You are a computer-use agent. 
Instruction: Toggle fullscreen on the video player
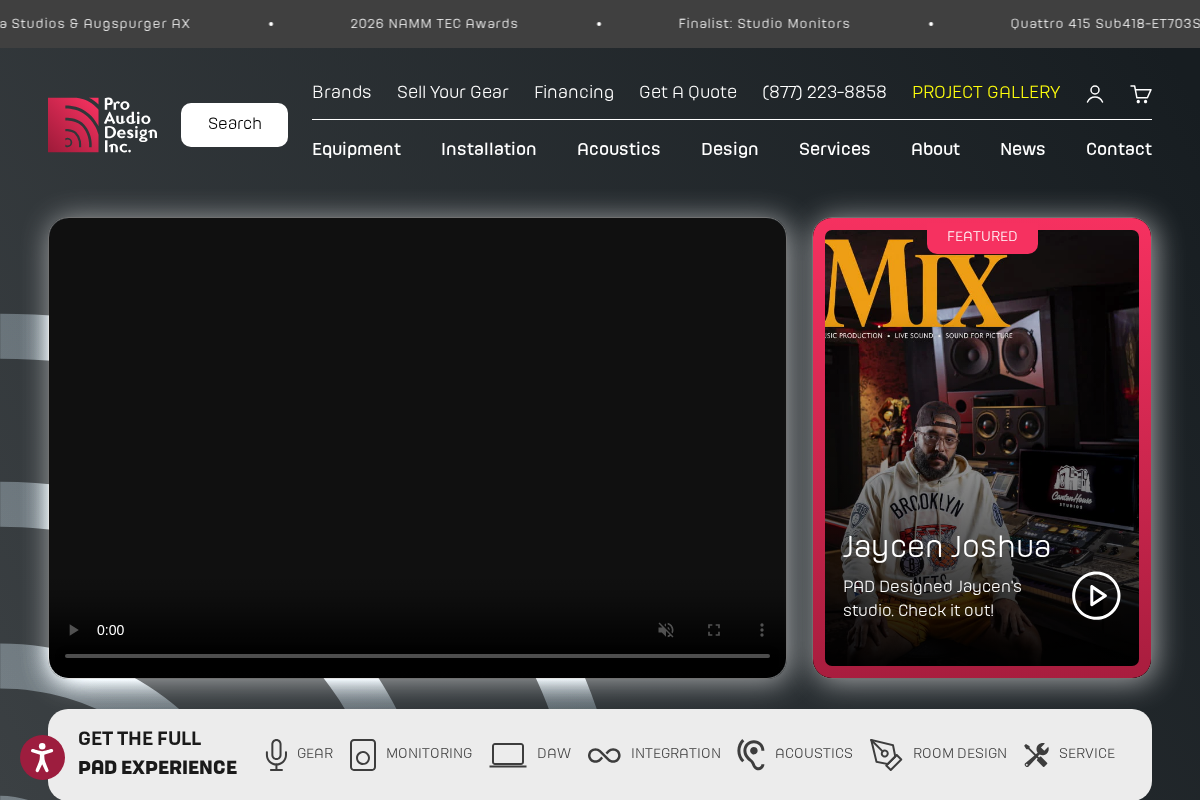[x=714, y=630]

****

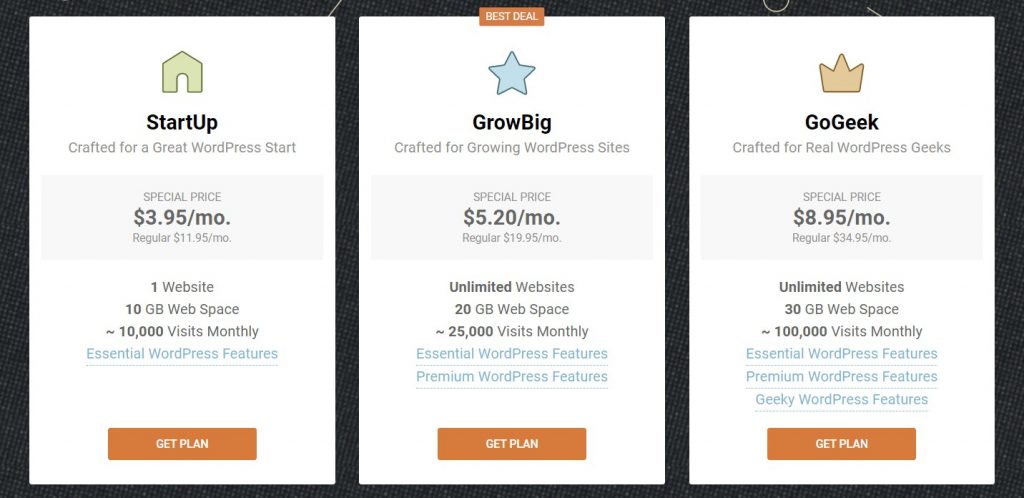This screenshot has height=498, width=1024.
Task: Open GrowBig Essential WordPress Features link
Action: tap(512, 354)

****

- [To do]: Turn everything in the records from the line containing "This screenshot has height=498, width=1024." down to the line containing "Action: tap(512, 354)" into a Markdown table with the columns Row and Line, numbering each line and leaving out blank lines. Leave the pictures out of the answer.

- [Response]:
| Row | Line |
|---|---|
| 1 | This screenshot has height=498, width=1024. |
| 2 | Task: Open GrowBig Essential WordPress Features link |
| 3 | Action: tap(512, 354) |